Venus in Fur movie review & film summary (2014)

November 2024 · 3 minute read

Along the way we get to know their histories, their kinks, their fears and yearnings. Their relationship is about sex and art, but mostly it's about power. In this play's version of reality (and the film's, which is simpatico) women are second-class citizens socially but trump men in their ability to inspire awe and cause misery. This is a sexist view, one that the play itself interrogates even as it's dressing up its leading lady in tight-fitting leather and stiletto-heeled boots and setting her loose upon the movie's hero, who never seems more boyishly alive than when he's abasing himself. "Nothing is more sensuous than pain," he tells her early on, searching her face for signs of recognition and delight. "Your ideal woman may be crueler than you care for," she warns him. His eyes say: try me. 

As the playwright Thomas Novachek, Amalric (a ringer for the young Polanski) gives his froggy voice and big eyes a workout. He's perfectly cast as a pipsqueak whom artistic success has transformed into a smugly entitled star. The way Thomas casually bosses Seigner's heroine Vanda Jordan around in the first few scenes—condescending to her, talking over her—will ring true to any woman who's spent time in the worlds of theater or film. And the way the script eases in and out of different performance modes is intriguingly sly. You don't always know if Thomas and Vanda are playing themselves or fictional protagonists Severin von Kushemski and Wanda.

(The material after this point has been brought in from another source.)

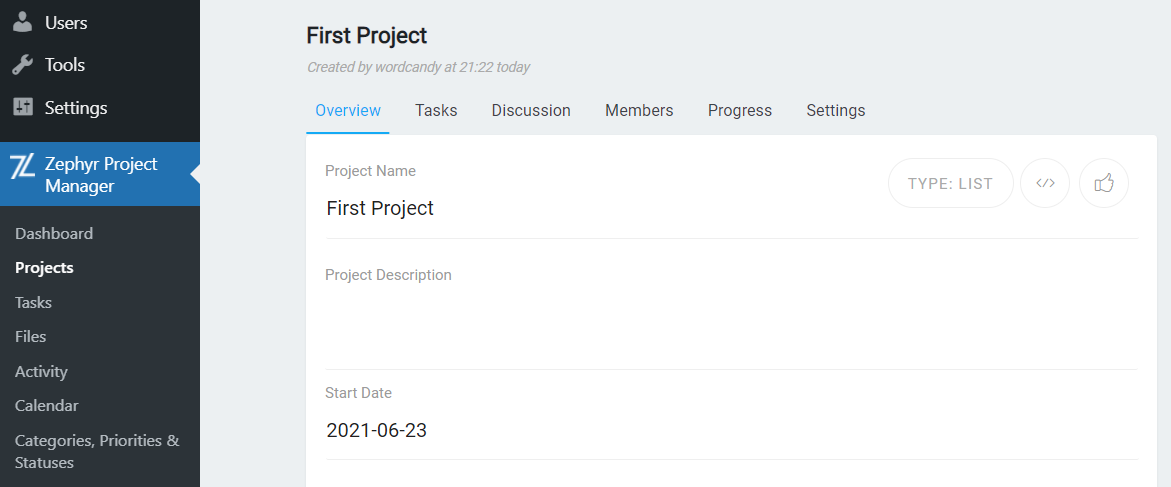Click the Tools wrench icon
Viewport: 1171px width, 487px height.
pos(23,65)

There are even a couple of places where Thomas and Vanda seem like constructs as well—human bracketing devices for a play within a play, and a play within a play within a play. Even though Vanda initially professes near-total ignorance of the play, the playwright and pretty much everything else, she keeps going off-book, as they say, yet still nailing her lines. How does she know the text so well? How does she know so much about the historical sources for the play, and about the playwright? How did she know to bring the leather? Who's playing whom, and to what end?

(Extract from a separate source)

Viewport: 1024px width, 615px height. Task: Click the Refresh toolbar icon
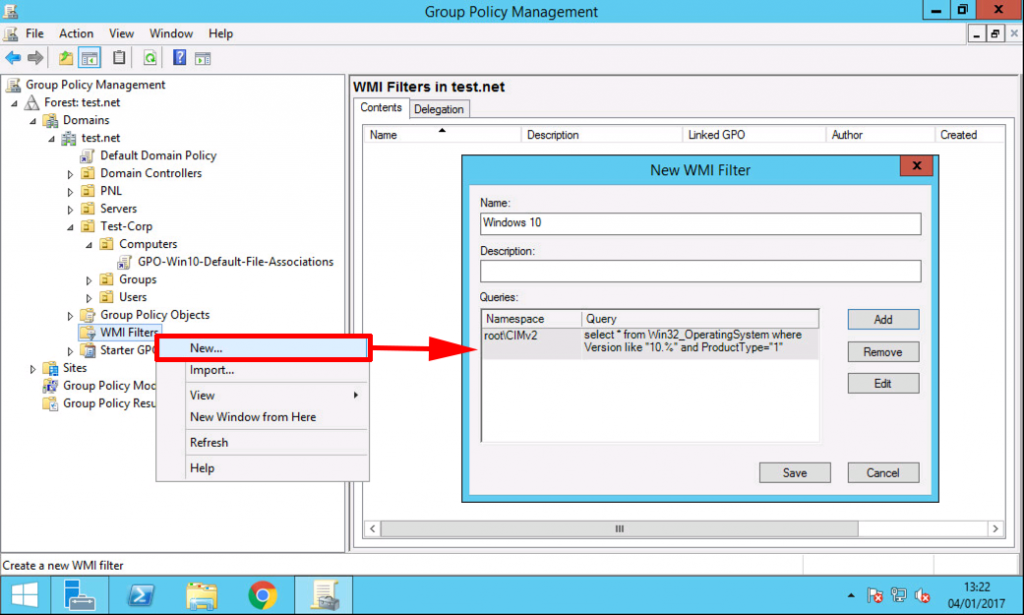(150, 58)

Not many filmed plays have stuck closely to the physical constraints of their stage source yet still produced a thoroughly cinematic experience. My favorites include "What Happened Was...", "12 Angry Men" and "Vanya on 42nd Street" (which, like "Venus in Fur," segues into and out of "dramatic" situations without changes of costume, scenery or visual style). This is not one of the better examples of bare-bones adaptation. Polanski, one of the most visually inventive yet economical directors in film history, shoots everything in a boringly plain way here. The repetitive shot/reverse shot pattern seems more interested in capturing the acting than commenting on, amplifying or even presenting it.